Dataset excerpts -
◇ ◇ ◇
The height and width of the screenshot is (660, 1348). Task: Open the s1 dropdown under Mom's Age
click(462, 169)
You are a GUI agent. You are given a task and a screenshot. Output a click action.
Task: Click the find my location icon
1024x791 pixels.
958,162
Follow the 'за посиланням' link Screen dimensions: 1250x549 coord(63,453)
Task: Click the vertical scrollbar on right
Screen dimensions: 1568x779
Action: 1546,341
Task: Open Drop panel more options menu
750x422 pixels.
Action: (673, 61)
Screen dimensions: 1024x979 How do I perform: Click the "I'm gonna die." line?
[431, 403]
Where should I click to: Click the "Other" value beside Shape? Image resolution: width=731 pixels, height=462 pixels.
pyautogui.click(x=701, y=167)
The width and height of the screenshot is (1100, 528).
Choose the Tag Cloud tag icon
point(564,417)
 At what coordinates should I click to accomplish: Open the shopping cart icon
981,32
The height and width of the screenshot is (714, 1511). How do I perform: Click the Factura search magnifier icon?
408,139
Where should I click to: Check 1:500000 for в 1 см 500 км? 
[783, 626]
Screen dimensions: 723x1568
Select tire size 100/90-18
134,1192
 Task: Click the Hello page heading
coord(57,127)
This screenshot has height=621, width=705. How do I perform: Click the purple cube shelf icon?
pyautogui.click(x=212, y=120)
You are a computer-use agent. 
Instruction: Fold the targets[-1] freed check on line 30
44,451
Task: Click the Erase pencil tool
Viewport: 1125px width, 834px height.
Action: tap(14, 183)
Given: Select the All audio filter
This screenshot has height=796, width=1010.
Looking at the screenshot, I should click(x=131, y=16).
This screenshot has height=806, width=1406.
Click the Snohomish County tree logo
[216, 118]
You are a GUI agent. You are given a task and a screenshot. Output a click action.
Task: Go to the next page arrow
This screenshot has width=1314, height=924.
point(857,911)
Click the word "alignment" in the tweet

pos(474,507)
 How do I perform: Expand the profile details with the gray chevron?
◇ ◇ ◇
To do -
What you give back must be the stretch above, starting at the line with "This screenshot has height=621, width=705." and ending at the line with "Task: Click the Erase pencil tool", copied exactly.

Your response -
This screenshot has height=621, width=705. How do I perform: Click the purple cube shelf icon?
pyautogui.click(x=212, y=120)
You are a computer-use agent. 
Instruction: Fold the targets[-1] freed check on line 30
44,451
Task: Click the Erase pencil tool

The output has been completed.